Chapter 9: Creating and Keeping IVF Records
Recorded non-identifying information may be divulged by a record keeper to any person showing “good cause” why he or she should have access to such information. No legal right should be created in favour of an IVF child or any other person for access to identifying information about an IVF donor or any other party to IVF. However, information about the parties to IVF should be retained. There should be no fixed time limit for retention of records. Recorded information should be kept indefinitely, but a procedure should be provided whereby a record keeper may apply for permission or authority to dispose of records or transfer them to an acceptable custodian. No action should be taken to create or impose by legislation an obligation or duty on the part of a record keeper who acquires hitherto unknown information about a genetic or transmissible disease in any of the parties to an IVF procedure to advise the parties that their health may be at risk (paras 9.3, 9.7-9.lS, 9.24-9.27).

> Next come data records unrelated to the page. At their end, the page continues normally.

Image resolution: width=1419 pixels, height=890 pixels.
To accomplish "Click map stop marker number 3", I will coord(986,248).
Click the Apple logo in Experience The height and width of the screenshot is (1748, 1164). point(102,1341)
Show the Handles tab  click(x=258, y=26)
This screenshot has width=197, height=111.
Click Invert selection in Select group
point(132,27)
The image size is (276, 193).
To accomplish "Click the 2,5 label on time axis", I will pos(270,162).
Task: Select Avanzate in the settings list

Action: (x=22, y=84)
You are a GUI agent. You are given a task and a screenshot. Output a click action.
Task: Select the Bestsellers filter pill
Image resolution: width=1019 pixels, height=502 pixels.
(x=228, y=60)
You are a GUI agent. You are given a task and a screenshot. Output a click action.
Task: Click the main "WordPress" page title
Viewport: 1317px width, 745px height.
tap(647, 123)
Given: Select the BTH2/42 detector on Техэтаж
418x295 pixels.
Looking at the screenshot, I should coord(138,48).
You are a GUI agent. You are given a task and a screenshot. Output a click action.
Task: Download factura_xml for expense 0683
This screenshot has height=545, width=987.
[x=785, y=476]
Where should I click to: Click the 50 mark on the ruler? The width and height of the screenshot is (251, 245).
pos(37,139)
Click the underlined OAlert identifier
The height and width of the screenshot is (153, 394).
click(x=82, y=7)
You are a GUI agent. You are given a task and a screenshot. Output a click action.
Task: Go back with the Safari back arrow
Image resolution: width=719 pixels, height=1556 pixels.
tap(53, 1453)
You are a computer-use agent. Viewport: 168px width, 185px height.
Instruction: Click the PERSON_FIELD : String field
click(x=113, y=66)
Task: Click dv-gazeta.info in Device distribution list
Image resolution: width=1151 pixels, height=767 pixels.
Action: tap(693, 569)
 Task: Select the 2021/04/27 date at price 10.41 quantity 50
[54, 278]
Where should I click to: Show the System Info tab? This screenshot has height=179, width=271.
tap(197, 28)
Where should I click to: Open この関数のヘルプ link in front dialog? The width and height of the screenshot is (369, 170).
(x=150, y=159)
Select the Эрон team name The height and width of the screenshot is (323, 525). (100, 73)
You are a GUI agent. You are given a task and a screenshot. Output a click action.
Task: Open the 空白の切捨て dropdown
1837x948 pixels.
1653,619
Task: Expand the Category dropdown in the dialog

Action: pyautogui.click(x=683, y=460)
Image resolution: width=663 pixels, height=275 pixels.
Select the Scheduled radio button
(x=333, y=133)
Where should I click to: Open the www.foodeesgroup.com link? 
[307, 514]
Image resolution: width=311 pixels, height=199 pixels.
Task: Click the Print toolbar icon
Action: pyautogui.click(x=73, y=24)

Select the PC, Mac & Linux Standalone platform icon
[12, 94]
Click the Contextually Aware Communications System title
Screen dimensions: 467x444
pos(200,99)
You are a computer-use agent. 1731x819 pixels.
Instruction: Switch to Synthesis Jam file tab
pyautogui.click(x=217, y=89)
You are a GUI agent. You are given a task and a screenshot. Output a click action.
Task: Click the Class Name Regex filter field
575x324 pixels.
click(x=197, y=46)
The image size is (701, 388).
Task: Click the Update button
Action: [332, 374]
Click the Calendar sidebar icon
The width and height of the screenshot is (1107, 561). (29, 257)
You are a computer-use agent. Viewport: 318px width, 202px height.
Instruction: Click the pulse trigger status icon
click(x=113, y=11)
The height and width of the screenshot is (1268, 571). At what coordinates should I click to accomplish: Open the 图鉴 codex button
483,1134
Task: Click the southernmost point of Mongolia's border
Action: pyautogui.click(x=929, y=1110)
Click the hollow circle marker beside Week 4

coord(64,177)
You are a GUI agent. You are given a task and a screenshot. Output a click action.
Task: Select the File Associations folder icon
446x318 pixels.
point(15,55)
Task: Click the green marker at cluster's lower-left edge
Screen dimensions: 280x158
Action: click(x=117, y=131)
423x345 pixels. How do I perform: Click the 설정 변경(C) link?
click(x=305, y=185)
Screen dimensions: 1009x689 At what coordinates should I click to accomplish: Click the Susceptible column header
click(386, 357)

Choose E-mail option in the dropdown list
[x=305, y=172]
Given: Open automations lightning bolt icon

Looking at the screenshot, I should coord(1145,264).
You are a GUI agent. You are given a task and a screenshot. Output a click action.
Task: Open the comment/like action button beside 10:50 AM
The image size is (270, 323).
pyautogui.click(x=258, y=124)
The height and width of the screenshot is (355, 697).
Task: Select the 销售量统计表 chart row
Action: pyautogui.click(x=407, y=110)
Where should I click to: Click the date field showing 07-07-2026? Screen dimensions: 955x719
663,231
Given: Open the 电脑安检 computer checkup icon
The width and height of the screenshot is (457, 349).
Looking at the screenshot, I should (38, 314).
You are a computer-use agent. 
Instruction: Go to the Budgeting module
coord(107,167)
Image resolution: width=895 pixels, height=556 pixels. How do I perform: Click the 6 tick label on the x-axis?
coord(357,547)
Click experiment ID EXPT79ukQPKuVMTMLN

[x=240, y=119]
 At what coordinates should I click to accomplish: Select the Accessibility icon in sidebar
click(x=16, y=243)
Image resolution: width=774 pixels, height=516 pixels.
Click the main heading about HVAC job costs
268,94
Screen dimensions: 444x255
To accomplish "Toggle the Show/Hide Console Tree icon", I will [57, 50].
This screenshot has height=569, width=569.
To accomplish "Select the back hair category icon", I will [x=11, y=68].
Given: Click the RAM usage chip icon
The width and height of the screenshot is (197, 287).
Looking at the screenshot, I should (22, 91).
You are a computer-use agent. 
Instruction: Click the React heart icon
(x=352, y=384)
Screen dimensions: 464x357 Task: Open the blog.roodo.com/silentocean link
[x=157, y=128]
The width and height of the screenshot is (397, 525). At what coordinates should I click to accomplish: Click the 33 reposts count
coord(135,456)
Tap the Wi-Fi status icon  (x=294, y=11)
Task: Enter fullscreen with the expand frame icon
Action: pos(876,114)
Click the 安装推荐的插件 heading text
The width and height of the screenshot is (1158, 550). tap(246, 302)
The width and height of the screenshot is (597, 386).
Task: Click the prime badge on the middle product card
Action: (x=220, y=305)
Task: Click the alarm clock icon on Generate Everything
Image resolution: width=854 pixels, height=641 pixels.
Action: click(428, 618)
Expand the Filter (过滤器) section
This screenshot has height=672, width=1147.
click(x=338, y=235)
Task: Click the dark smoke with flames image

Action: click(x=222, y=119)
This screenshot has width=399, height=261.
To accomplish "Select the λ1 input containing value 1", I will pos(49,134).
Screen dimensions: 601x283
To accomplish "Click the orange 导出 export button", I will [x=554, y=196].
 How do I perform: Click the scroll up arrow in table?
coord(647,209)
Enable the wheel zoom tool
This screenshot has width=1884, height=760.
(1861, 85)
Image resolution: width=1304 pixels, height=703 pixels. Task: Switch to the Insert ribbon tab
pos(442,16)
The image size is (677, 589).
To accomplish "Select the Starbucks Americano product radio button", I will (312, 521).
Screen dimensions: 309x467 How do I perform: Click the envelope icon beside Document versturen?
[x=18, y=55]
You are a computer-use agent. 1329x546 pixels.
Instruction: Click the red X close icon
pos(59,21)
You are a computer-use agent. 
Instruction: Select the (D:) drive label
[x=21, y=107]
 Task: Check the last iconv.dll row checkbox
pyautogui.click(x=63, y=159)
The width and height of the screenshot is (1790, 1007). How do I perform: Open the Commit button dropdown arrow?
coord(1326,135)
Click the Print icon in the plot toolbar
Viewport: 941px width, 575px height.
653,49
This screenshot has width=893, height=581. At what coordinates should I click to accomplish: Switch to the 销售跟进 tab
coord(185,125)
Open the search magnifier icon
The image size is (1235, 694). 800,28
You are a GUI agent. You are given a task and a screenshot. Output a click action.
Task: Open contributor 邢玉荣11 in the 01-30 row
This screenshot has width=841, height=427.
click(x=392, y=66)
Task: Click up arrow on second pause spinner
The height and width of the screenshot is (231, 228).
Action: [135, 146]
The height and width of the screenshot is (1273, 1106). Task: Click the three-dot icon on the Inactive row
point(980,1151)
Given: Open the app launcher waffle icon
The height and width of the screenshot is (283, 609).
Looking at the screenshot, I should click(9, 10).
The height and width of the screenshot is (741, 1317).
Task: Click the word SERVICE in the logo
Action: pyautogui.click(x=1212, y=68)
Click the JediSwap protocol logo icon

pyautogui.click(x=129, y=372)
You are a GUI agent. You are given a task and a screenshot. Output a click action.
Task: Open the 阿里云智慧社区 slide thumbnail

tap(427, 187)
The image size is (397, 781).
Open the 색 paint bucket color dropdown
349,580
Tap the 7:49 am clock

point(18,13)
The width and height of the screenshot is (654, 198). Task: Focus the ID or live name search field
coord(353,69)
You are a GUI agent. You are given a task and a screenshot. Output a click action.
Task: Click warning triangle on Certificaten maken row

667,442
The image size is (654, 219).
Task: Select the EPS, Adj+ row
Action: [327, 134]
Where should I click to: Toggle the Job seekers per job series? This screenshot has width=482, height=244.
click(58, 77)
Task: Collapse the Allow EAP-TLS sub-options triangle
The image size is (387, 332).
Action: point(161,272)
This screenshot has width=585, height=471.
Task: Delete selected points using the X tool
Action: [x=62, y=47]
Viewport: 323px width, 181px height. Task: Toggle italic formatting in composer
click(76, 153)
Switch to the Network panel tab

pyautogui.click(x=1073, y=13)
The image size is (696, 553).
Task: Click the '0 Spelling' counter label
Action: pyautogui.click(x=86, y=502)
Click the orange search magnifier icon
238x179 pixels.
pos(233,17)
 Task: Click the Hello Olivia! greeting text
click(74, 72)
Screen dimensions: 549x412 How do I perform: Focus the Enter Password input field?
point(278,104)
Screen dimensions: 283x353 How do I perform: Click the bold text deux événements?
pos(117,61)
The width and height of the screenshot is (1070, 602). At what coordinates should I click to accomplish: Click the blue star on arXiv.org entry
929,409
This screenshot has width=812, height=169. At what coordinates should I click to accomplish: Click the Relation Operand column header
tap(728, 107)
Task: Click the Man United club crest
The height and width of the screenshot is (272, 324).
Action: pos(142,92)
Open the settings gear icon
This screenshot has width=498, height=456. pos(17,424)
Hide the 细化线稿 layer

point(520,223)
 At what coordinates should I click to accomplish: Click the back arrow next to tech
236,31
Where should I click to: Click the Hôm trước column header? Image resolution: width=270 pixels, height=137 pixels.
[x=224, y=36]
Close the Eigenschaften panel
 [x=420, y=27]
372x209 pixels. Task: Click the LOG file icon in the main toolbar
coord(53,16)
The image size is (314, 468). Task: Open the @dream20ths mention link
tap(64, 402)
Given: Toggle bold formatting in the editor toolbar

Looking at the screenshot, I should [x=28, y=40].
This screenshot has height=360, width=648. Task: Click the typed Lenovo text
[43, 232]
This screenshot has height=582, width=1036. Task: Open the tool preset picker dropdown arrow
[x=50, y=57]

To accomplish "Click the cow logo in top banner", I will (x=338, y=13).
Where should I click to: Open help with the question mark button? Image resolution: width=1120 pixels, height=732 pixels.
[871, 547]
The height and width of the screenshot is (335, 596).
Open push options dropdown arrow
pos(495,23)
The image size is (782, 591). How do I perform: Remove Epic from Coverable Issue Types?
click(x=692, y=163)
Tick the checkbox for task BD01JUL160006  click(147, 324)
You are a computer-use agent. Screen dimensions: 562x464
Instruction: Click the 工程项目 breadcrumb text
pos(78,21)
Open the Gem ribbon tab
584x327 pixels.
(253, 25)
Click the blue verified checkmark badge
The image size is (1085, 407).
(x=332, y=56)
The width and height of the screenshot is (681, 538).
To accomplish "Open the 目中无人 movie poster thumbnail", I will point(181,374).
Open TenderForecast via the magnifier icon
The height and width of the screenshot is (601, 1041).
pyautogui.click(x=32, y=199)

Chapter 10: Consents, Counselling and Legal Liability
As a matter of good medical practice, written consents should be obtained from the parties to IVF and the development of standard forms of consent should be encouraged. However, specific legislation is not needed to regulate consent procedures-, common law principles and sound medical practice should provide adequate protection. While we agree that counselling should be an essential part of IVF practice, the Commission believes that counselling is a process which should not be made compulsory by legislation. No action need be taken to enact legislation imposing strict legal liability upon medical personnel or parents to pay compensation for damages or injury resulting from the IVF procedure. The law in this area is best left to the courts for determination. However, we believe that a specific statutory offence should be created for the supply of false or misleading personal information by a semen or ovum donor (paras 10.4, 10.6, 10.7, 10.10, 10.13, 10.23, 10.27, 10.29).

Chapter 11: An Advisory Committee
The Commission tentatively proposes the creation of a state advisory committee with multidisciplinary membership. An advantage of a state committee is that it is more accessible and responsive to the needs of local community groups than a national body. If the creation of a national advisory body becomes feasible we would see the state committee as continuing to perform its functions but, in addition, complementing and cooperating with the national body.

We believe that the purpose of the proposed committee should be primarily to inform the public and to assist IVF practitioners and researchers in decisions relating to the acceptability of their practices and proposals. The committee would have no executive powers. The brief of the proposed committee should be wider than IVF and the new birth technologies and should encompass all biomedical developments (paras 11.19, 11.22, 11.24 and 11.25).